C'est sur cette mise en perspective émotionnelle que John Brennan a bâti sa réponse au rapport du Sénat sur la torture, rendu public mercredi 10 décembre. Très tendu, la voix blanche au début de son intervention, il a condamné les « interrogatoires musclés ». Des actes, a-t-il, « qui ne doivent jamais se reproduire ». En substance, le directeur de l'Agence soutient sans nuance la position du président Obama. Les pratiques de la CIA ont franchi des limites inacceptables. L’équipe Bush n’est pas épargnée, des ordres ont été donnés, explique John Brennan, défendant le travail de son agence et de ses hommes, qui ne doivent pas être assimilés aux quelques-uns qui sont sortis du cadre.

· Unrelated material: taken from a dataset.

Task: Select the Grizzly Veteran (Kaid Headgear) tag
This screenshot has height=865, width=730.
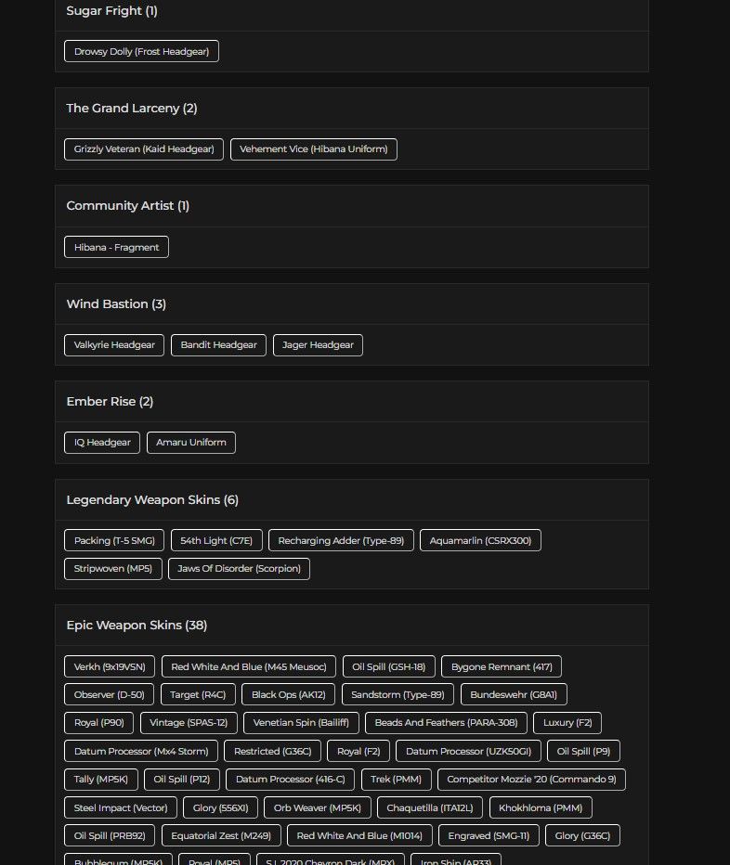Action: [x=144, y=148]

« La CIA n’était pas préparée à conduire un programme d’interrogatoire et de détention. […] Il est toutefois essentiel de reconnaître que la très grande majorité des officiers impliqués dans ce programme à la CIA se sont acquittés de leurs responsabilités fidèlement, et en accord avec les règles de droit et les consignes qui leur avaient été données. Ils ont fait ce qu’on leur avait demandé de faire au service de notre nation ! »
Quant aux informations éventuellement obtenues sous la torture, le directeur de la CIA est revenu sur ses précédentes déclarations : « Le programme de détention et d’interrogatoire a produit des informations utiles. Mais nous ne sommes pas arrivés à la conclusion que c’est cette méthode qui nous a permis d’obtenir ces informations de la part des détenus soumis au programme. La relation de cause à effet entre les méthodes utilisées et les informations utiles ainsi obtenues ne sera, de mon point de vue, jamais connue. »
Le mot « torture » n’a jamais été employé par John Brennan. Ces méthodes ont effectivement permis d’obtenir des « informations utiles » mais, dit-il, « nous ne saurons jamais si ces elles ont mené à la cache de ben Laden ».